The implementation code of the Exchange server consists of a method called “GetTargetBackEndServerUrl” which retrieves the Backend URL from the static resource handler and it directly assigns the Backend target with the use of cookies. The Frontend Proxy first makes use of the “GetTargetBackendServerURL” method to determine which Backend URL the HTTP request should be forwarded to. Then, it initializes a new HTTP Client request with the method “CreateServerRequest”.

 BlackHat Conference

Exhibit: This code (HttpProxy\OwaResourceProxyRequestHandler.cs) shows how the Backend URL is assigned using the value of Cookies like “X-AnonResource-Backend” (source: BlackHat Conference)

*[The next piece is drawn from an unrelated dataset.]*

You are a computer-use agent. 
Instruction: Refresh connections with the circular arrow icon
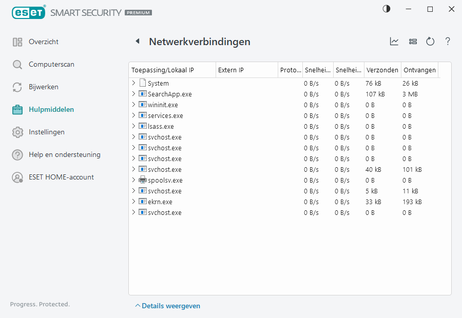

Exposed Instances of CVE-2021-26855

Exhibit: Exposed Instances of CVE-2021-26855

Exposed Instances of CVE-2021-26855 worldwide

Exhibit: Exposed Instances of CVE-2021-26855 worldwide

Exhibit: Run the nuclei command to scan the list of exchange URLs to check if the application is vulnerable to CVE-2021-26855 and intercept the request using Burp

Steps to exploitation

  1. Load the login page and intercept the request.
  2. Modify the HTTP request by adding the Burp Collaborator URL in place of the value present in the Cookie Header “X-AnonResource-Backend”, then send the request.
  3. A callback at the Burp Collaborator is received, both HTTP as well as DNS request. It can be observed that it discloses some internal information related to the Exchange Server.
  4. As observed below, an SSRF was executed and it was able to communicate with the external server to successfully retrieve the data.

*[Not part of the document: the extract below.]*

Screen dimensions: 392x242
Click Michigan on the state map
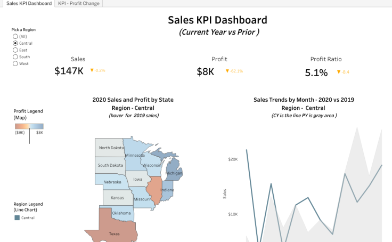174,173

The exploitation of this vulnerability may result in gaining the sensitive information present in the internal network, eventually allowing us to download user emails and gain full access of the mail server. With such privileges, anyone can redirect emails to reveal sensitive information outside the organization. This CVE has been assigned a severity of CRITICAL; if this vulnerability is combined with another CVE, CVE-2021-26857 (Unified Messaging Insecure Deserialization), or CVE-2021-26858 (Post-Authentication Arbitrary File Write), it can lead to remote code execution on the Exchange Server.


There are some ways through which we can detect this:

  1. MSERT (Microsoft Safety Scanner) and the Microsoft IoC Detection Tool for Exchange are tools in Windows Defender to detect Exchange Server-related vulnerabilities.
  2. Microsoft also released a Powershell script, Test-ProxyLogon, which searches for indicators of compromise. To learn more about this script, refer to Microsoft’s Github entry.


  1. Microsoft recommends users to install the security patch to consider mitigation complete. It does not affect any existing functionality.
  2. In the event that you are unable to install the patch, there are some interim mitigation techniques you can apply, such as implementation of the IIS Re-Write Rule for filtering malicious HTTPS requests. Additionally, you need to disable Unified Messaging (UM), Exchange Control Panel (ECP), VDir, and Offline Address Book (OAB). The mitigations suggested above can be applied by executing the ExchangeMitigation.ps1 script.
  3. Perform Backend Cookie Mitigation. It will filter the HTTPS requests containing malicious X-AnonResource-Backend and X-BEResource cookies which may be used in SSRF attacks.